Sembra cospirare però, contro tale possibilità, e comunque contro l'opinione interpretativa più liberale, il tenore letterale e logico di due delle norme che, nel Codice, disciplinano la transazione fiscale-contributiva.

l'art. 63, comma 1, in particolare, colloca formalmente la proposta di transazione fiscale nel quadro e nel periodo di tempo delle “trattative” che precedono la domanda di omologa degli accordi di ristrutturazione (“Nell'ambito delle trattative che precedono la stipulazione degli accordi di ristrutturazione di cui agli articoli 57, 60 e 61 il debitore può proporre il pagamento, parziale o anche dilazionato, dei tributi e dei relativi accessori amministrati dalle agenzie fiscali, nonché dei contributi …”), sì che tale collocazione temporale dovrebbe considerarsi come quella “normale”.

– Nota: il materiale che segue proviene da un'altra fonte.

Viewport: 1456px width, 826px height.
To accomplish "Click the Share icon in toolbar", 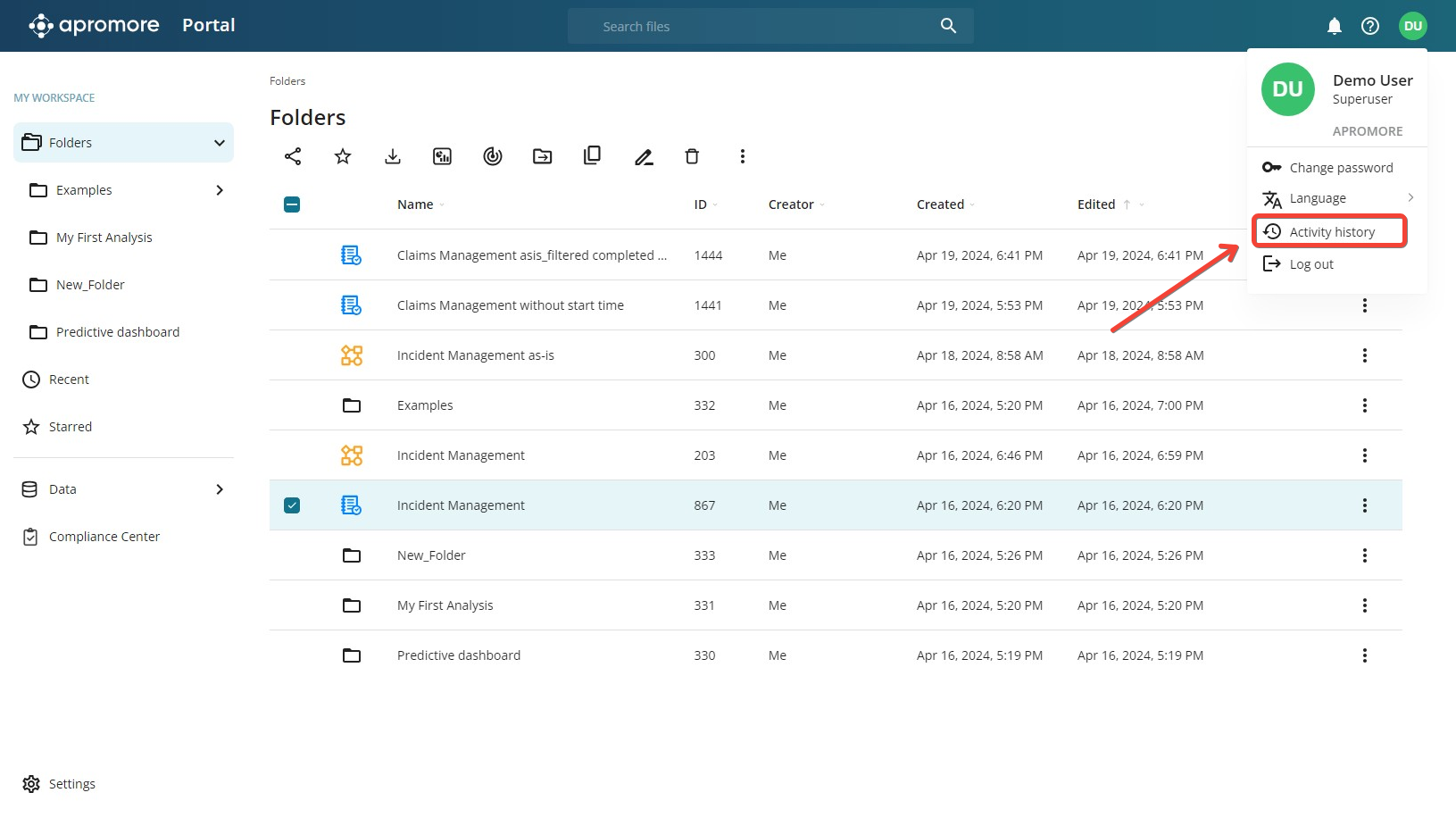I will click(293, 156).
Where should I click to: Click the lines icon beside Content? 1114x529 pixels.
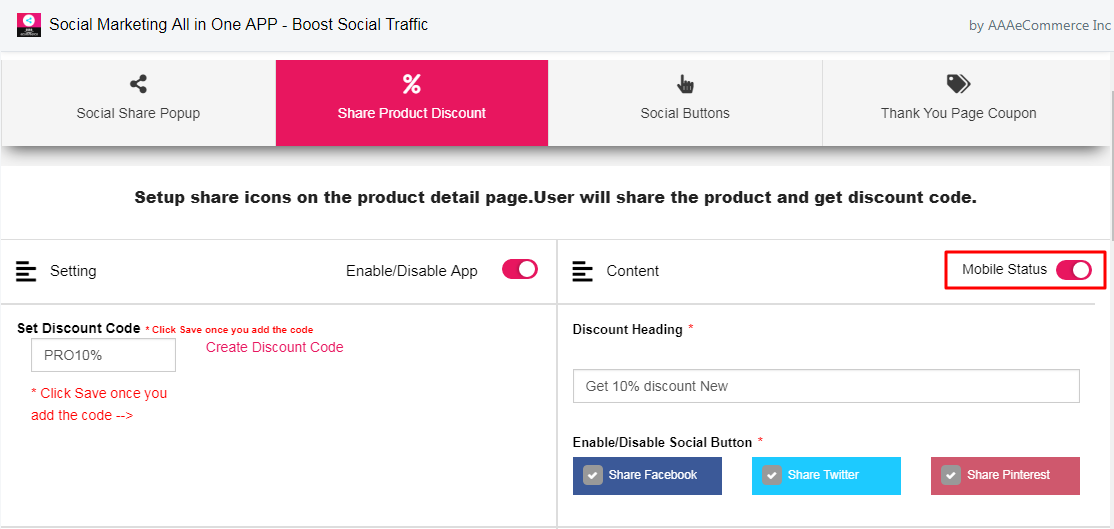(x=583, y=271)
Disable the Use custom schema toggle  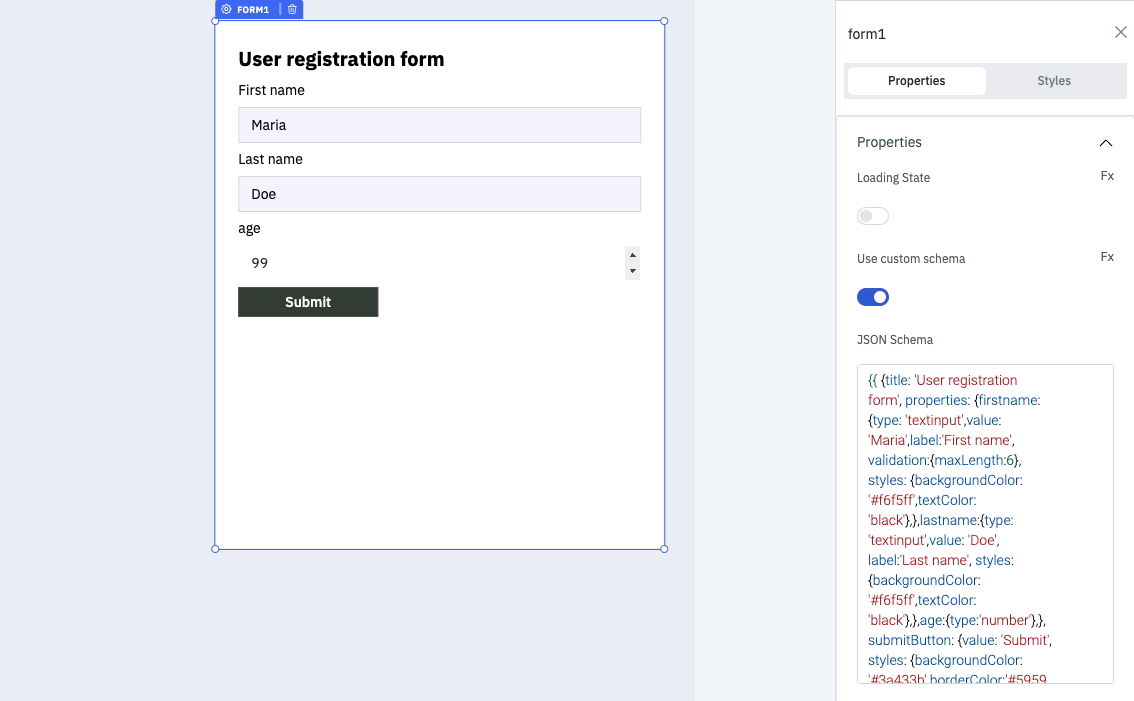pos(873,297)
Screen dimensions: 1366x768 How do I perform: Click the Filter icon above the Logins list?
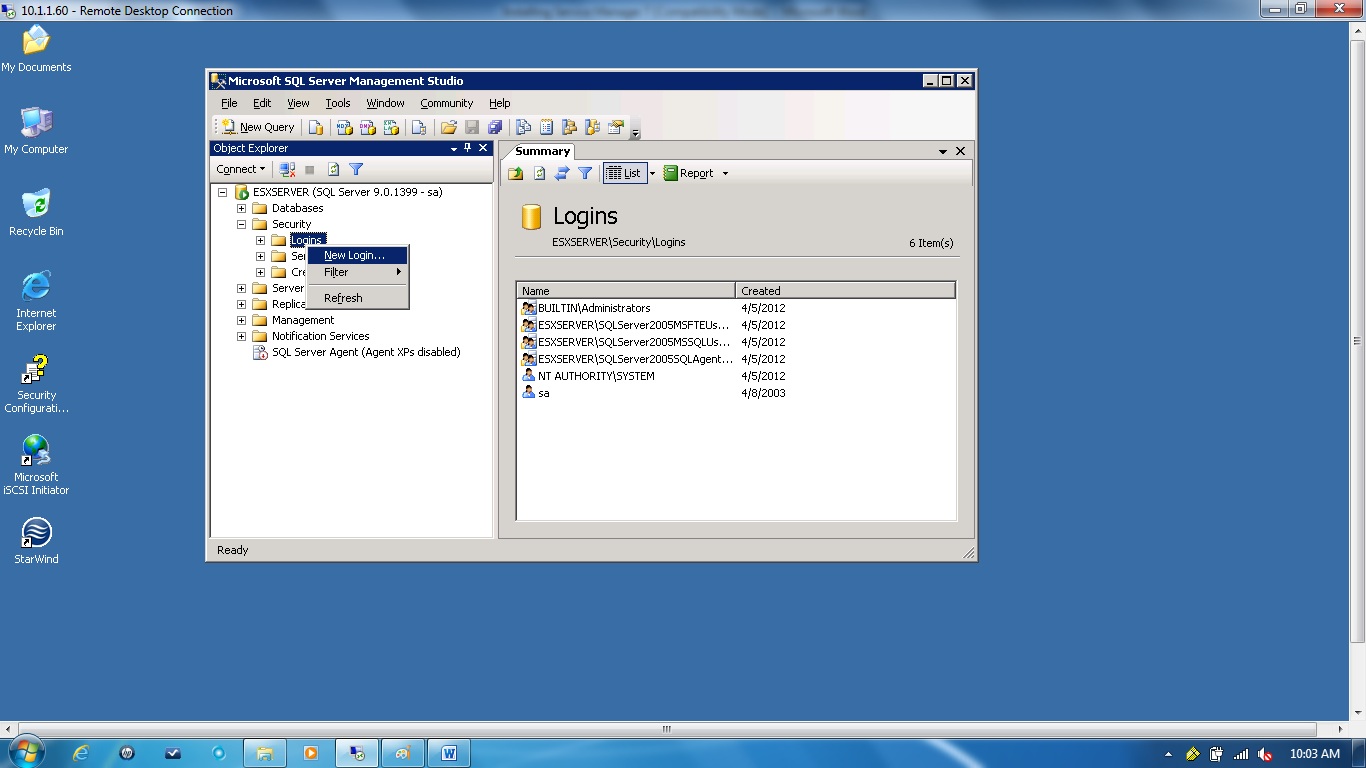point(585,172)
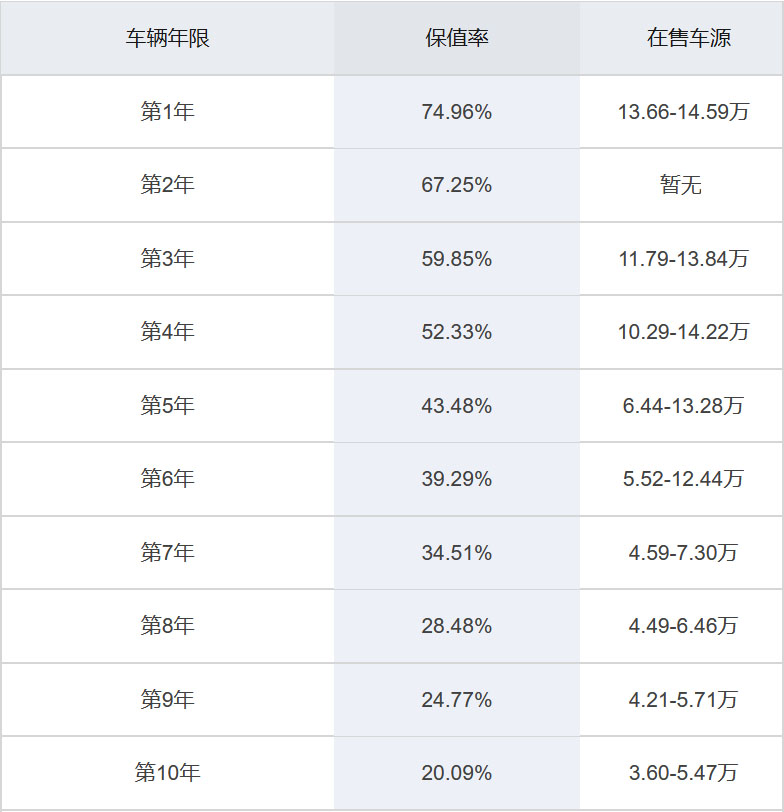This screenshot has width=784, height=812.
Task: Click the 保值率 column header
Action: (x=457, y=38)
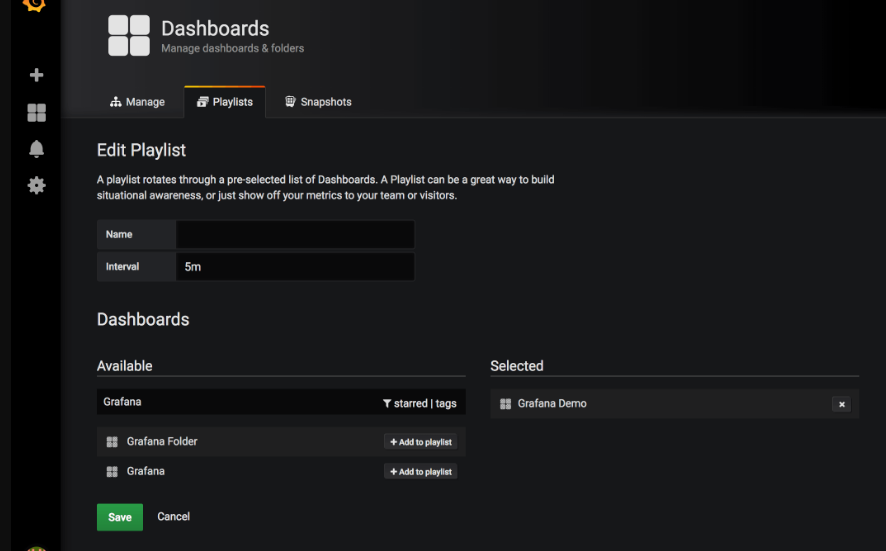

Per di più l'art. 57 del Codice sembra a sua volta presupporre addirittura che già al momento in cui viene presentata la domanda di omologa degli accordi questi ultimi si siano (tutti) già perfezionati, poiché la suddetta norma stabilisce che “sono soggetti ad omologazione” gli “accordi di ristrutturazione dei debiti … conclusi dall'imprenditore … con i creditori che rappresentino almeno il sessanta per cento dei crediti”, laddove appunto il riferimento agli accordi “conclusi” sembra implicare che essi siano stati tutti già perfezionati al momento di presentazione della domanda di omologa.

Perfezionamento, però, non necessariamente esigibile per la proposta di transazione fiscale/contributiva, visto che, come ben si sa, ove la risposta del Fisco e/o degli Enti sia negativa, il debitore può chiedere che, ai fini dell'omologa, il tribunale svolga un (positivo) giudizio di cram-down ai sensi dell'art. 63, comma 2-bis, del Codice.

Alla luce di tale chance, quindi, sembra ragionevole ritenere che il riferimento ad accordi già “conclusi” implichi in tale specifico caso (della transazione fiscale/contributiva) quanto meno che, prima del deposito degli accordi, se la transazione fiscale non sia stata ancora conclusa, almeno si sia perfezionata la fattispecie idonea a consentire il giudizio di cram down, ossia che sia decorso per intero il termine entro il quale il Fisco e/o gli Enti hanno l'onere di pronunciarsi in merito alla proposta transattiva.

Il tenore letterale e logico delle norme summenzionate, in conclusione, sembrerebbe implicare verosimilmente l'inammissibilità di una domanda di omologa presentata prima ancora che il Fisco e/o gli Enti previdenziali abbiano potuto esprimersi sulla proposta transattiva (si tenga conto d'altra parte che, in sede di presentazione della domanda di omologa degli accordi, proprio in quanto al debitore è concessa, in caso di risposta negativa del Fisco e/o degli Enti, la chance di chiedere al tribunale un provvedimento di sostituzione coatta del consenso mancato in forza dell'art. 63, comma 2-bis, egli non è tenuto ad assicurare al Fisco e/o agli Enti il medesimo trattamento che dev'essere riservato ai creditori estranei ex art. 57, comma 3, e in particolare, nella specie, con riferimento alla lett. a) relativa ai crediti già scaduti).

In mancanza di tale proposizione tempestiva dovrebbe quindi derivarne la conseguente conclusione (coerente, del resto, anche con le finalità codicistiche della tempestiva e, se possibile, finanche precoce reazione del debitore alle situazioni di crisi e della progressiva eliminazione delle prassi e dei comportamenti attendisti rivolti a posticipare tale reazione alla proposizione di istanze per l'apertura della liquidazione giudiziale) che il debitore non possa chiedere l'omologazione degli accordi di ristrutturazione, essendo uno di essi (l'accordo con il Fisco e/o con gli Enti previdenziali) radicalmente irrealizzabile a causa del difetto di un requisito essenziale dell'iter procedimentale delineato in modo legalmente tipico dalle suddette norme (ossia quantomeno la tempestiva formulazione della proposta e la successiva risposta – anche se negativa – del Fisco e/o degli Enti).

Con il corollario – per effetto di tale inammissibilità – anche di una doverosa ed inevitabile declaratoria di apertura della liquidazione giudiziale in pendenza della relativa istanza/richiesta (declaratoria pure tendenzialmente immediata, senza nemmeno la necessità di provvedere dopo il decorso del termine di trenta giorni per le eventuali opposizioni dei creditori ex art. 48, comma 4).